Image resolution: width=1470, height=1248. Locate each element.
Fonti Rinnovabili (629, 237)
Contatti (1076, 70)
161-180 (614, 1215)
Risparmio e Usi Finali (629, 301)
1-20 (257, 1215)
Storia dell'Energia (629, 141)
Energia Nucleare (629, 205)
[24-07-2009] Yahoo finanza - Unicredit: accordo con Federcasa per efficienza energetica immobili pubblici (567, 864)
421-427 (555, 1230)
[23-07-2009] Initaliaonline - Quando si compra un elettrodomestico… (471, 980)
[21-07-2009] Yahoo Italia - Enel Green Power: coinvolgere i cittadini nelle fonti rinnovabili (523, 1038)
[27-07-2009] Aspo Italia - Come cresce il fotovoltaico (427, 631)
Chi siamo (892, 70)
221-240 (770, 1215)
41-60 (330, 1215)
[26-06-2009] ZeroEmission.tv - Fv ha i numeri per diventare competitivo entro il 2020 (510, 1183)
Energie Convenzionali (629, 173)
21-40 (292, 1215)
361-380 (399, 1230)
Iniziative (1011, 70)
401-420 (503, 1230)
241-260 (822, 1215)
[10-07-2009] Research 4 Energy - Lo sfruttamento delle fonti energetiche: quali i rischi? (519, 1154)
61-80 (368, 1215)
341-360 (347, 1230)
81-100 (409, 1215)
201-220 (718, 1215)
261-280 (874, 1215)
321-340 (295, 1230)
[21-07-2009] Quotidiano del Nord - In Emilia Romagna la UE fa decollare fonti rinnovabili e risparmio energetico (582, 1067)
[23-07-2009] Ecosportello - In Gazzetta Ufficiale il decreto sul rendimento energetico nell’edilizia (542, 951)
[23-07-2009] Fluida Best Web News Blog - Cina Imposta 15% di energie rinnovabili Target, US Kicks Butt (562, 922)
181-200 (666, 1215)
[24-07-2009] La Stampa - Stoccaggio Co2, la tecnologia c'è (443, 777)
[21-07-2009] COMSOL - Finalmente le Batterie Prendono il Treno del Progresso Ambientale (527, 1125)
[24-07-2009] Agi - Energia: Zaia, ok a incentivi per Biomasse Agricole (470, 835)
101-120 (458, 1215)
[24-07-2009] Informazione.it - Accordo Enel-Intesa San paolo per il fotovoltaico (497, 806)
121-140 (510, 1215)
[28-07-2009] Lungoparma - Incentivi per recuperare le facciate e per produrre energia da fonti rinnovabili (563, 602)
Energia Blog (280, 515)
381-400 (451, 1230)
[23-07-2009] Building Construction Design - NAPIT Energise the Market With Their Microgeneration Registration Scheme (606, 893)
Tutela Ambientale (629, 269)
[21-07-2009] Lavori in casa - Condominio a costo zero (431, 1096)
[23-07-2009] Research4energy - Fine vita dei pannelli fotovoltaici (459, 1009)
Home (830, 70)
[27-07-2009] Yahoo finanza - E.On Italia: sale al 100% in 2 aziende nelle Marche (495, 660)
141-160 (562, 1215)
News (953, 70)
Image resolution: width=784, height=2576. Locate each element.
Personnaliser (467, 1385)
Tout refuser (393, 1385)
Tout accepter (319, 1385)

******

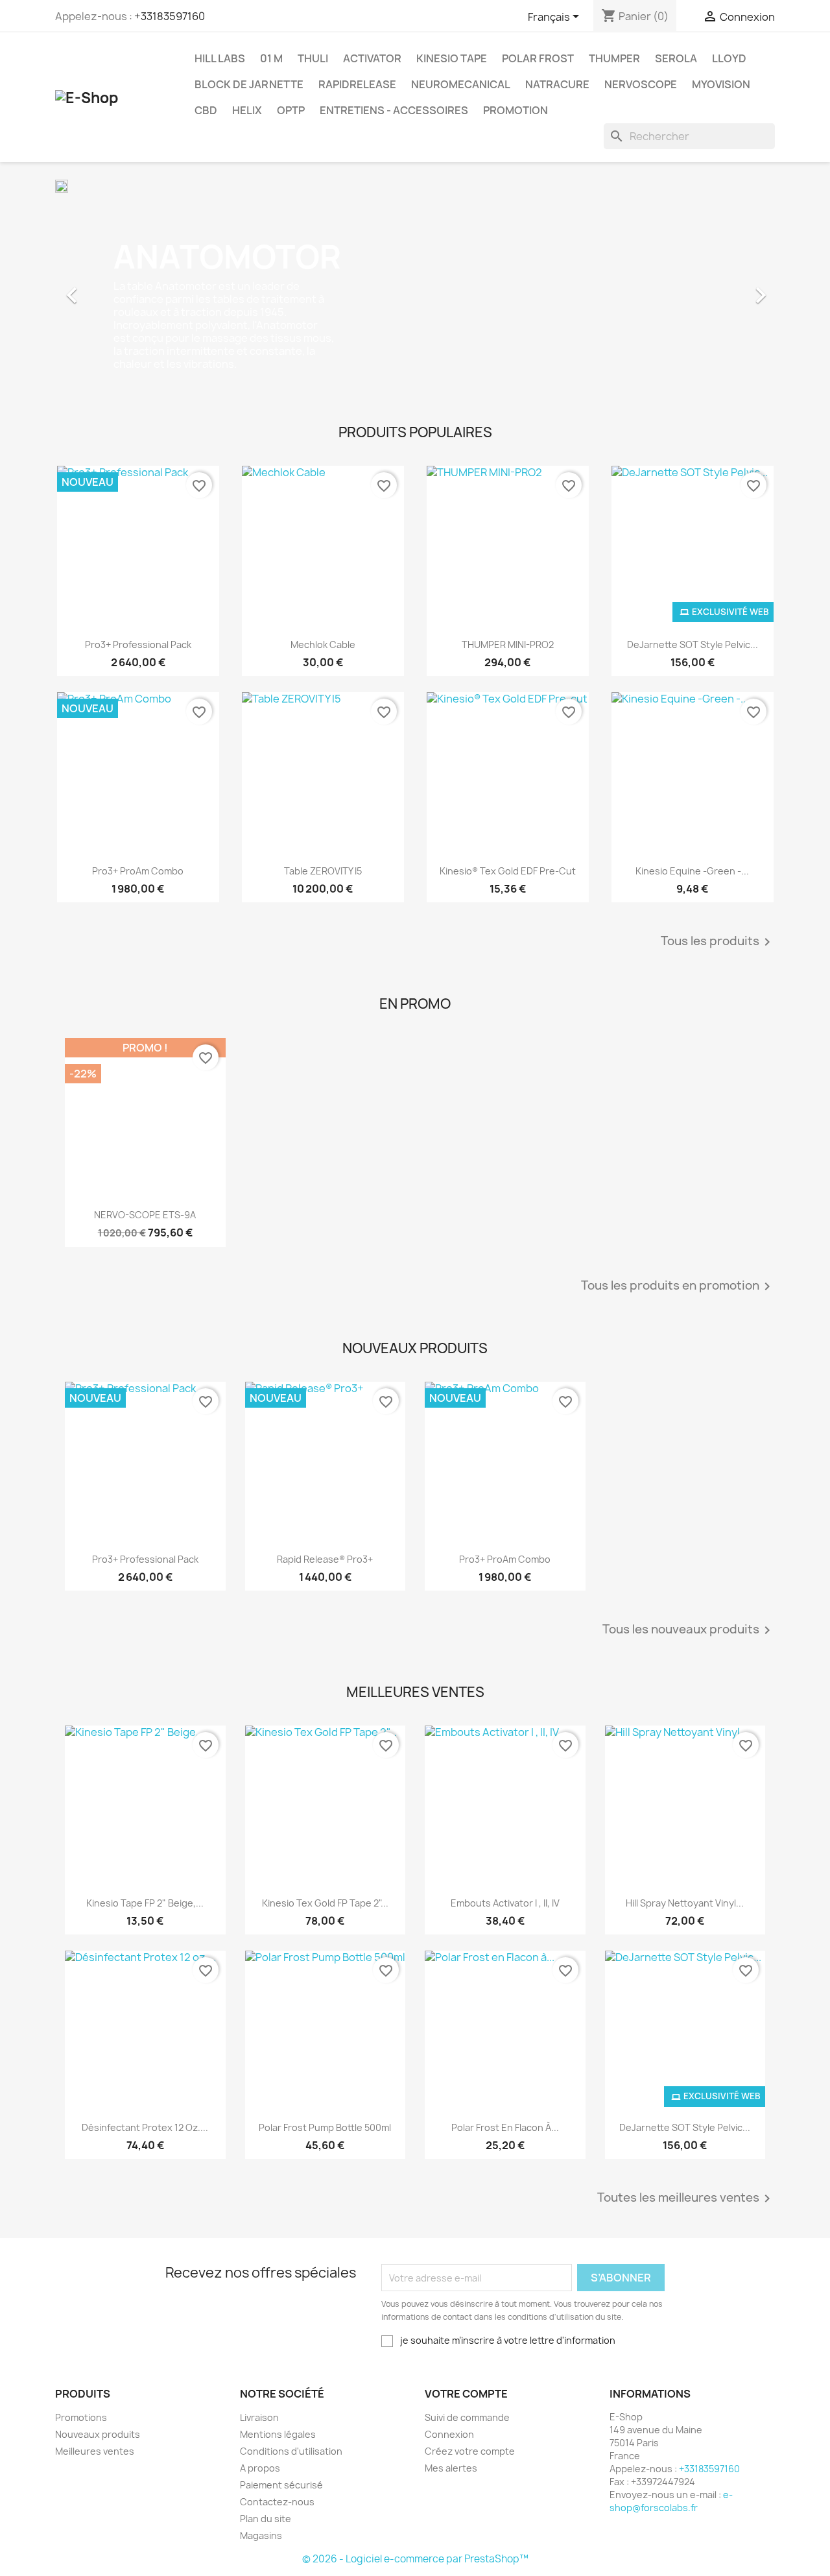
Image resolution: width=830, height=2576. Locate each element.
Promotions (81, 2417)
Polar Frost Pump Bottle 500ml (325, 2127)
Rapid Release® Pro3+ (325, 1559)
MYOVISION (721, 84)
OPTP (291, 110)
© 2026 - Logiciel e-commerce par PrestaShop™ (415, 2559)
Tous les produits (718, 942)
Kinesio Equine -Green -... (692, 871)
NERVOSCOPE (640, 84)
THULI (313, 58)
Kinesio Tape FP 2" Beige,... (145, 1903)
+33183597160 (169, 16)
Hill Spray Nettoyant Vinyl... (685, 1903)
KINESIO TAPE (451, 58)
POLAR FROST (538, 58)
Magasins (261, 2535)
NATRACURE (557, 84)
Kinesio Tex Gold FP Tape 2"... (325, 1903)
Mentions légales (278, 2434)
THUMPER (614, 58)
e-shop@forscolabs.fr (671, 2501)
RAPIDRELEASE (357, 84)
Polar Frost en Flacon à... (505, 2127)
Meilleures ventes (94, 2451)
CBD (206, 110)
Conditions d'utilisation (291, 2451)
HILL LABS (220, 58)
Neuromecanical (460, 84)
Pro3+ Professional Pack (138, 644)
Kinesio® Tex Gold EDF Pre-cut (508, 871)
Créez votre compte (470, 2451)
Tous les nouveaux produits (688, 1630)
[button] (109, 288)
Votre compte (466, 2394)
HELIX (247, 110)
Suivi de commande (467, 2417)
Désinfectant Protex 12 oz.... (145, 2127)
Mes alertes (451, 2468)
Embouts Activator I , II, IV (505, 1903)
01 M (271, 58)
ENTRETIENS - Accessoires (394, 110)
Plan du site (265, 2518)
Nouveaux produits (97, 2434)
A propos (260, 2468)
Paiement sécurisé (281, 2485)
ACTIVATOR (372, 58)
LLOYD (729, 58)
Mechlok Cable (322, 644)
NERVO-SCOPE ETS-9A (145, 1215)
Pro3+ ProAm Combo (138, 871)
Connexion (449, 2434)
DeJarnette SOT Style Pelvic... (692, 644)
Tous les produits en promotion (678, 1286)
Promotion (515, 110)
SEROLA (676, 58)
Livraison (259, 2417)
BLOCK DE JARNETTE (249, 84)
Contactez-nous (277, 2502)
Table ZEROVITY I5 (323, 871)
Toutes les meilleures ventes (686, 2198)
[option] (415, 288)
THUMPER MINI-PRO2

******

_BRIEF_
Scan the lines above for "Tous les produits (718, 942)" and for "Livraison (259, 2417)". Repeat exactly the line holding each of them and every line in between.

_REPLY TO THE EXERCISE_
Tous les produits (718, 942)
Kinesio Equine -Green -... (692, 871)
NERVOSCOPE (640, 84)
THULI (313, 58)
Kinesio Tape FP 2" Beige,... (145, 1903)
+33183597160 (169, 16)
Hill Spray Nettoyant Vinyl... (685, 1903)
KINESIO TAPE (451, 58)
POLAR FROST (538, 58)
Magasins (261, 2535)
NATRACURE (557, 84)
Kinesio Tex Gold FP Tape 2"... (325, 1903)
Mentions légales (278, 2434)
THUMPER (614, 58)
e-shop@forscolabs.fr (671, 2501)
RAPIDRELEASE (357, 84)
Polar Frost en Flacon à... (505, 2127)
Meilleures ventes (94, 2451)
CBD (206, 110)
Conditions d'utilisation (291, 2451)
HILL LABS (220, 58)
Neuromecanical (460, 84)
Pro3+ Professional Pack (138, 644)
Kinesio® Tex Gold EDF Pre-cut (508, 871)
Créez votre compte (470, 2451)
Tous les nouveaux produits (688, 1630)
[button] (109, 288)
Votre compte (466, 2394)
HELIX (247, 110)
Suivi de commande (467, 2417)
Désinfectant Protex 12 oz.... (145, 2127)
Mes alertes (451, 2468)
Embouts Activator I , II, IV (505, 1903)
01 M (271, 58)
ENTRETIENS - Accessoires (394, 110)
Plan du site (265, 2518)
Nouveaux produits (97, 2434)
A propos (260, 2468)
Paiement sécurisé (281, 2485)
ACTIVATOR (372, 58)
LLOYD (729, 58)
Mechlok Cable (322, 644)
NERVO-SCOPE ETS-9A (145, 1215)
Pro3+ ProAm Combo (138, 871)
Connexion (449, 2434)
DeJarnette SOT Style Pelvic... (692, 644)
Tous les produits en promotion (678, 1286)
Promotion (515, 110)
SEROLA (676, 58)
Livraison (259, 2417)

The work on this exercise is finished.